With the FastAPI application running, you can test the API using an HTTP client like Postman or the interactive API documentation provided by FastAPI:

  • Open your web browser and navigate to http://127.0.0.1:8000/docs.
  • Use the interactive API documentation to send a POST request to the /predict endpoint with the required input data.
  • Check the prediction result returned by the API.

The interactive API documentation allows you to test your endpoints easily without using an external tool.

Handling Model Retraining

In a production environment, you may need to retrain your model periodically. You can create an endpoint to handle model retraining:


@app.post("/retrain")
def retrain_model(new_data: list[InputData]):
    # Process new data and retrain the model
    # (This is just a placeholder, actual retraining code will depend on your model)
    global model
    model = train_new_model(new_data)
    # Save the retrained model
    joblib.dump(model, "model.joblib")
    return {"message": "Model retrained successfully"}
            

In this example, the /retrain endpoint accepts new training data, retrains the model, and saves the updated model.

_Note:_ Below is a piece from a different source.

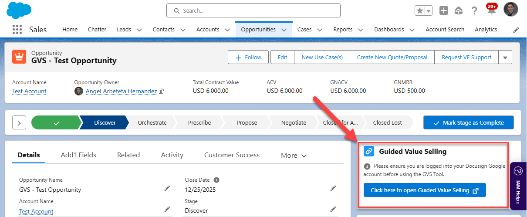Click the user profile avatar
The image size is (527, 217).
pos(510,10)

You need to implement the actual retraining logic based on your specific use case.

Summary

In this tutorial, you learned how to deploy machine learning models using FastAPI in Python. FastAPI is a high-performance web framework that simplifies the process of building and deploying APIs. You explored setting up FastAPI, loading a machine learning model, defining prediction endpoints, testing the API, and handling model retraining. FastAPI's ease of use and automatic interactive API documentation make it an excellent choice for deploying machine learning models.